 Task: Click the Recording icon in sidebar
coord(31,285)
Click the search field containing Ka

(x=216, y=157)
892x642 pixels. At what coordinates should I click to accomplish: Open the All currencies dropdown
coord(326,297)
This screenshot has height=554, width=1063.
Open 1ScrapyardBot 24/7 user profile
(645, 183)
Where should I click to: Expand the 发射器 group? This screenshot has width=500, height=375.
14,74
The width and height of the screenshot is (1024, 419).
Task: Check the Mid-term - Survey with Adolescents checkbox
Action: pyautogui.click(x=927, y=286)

* **What is needed**: As the exercise requires, copy out the data shown above word for word.

* **Finished exercise**:
 Task: Click the Recording icon in sidebar
coord(31,285)
Click the search field containing Ka

(x=216, y=157)
892x642 pixels. At what coordinates should I click to accomplish: Open the All currencies dropdown
coord(326,297)
This screenshot has height=554, width=1063.
Open 1ScrapyardBot 24/7 user profile
(645, 183)
Where should I click to: Expand the 发射器 group? This screenshot has width=500, height=375.
14,74
The width and height of the screenshot is (1024, 419).
Task: Check the Mid-term - Survey with Adolescents checkbox
Action: pyautogui.click(x=927, y=286)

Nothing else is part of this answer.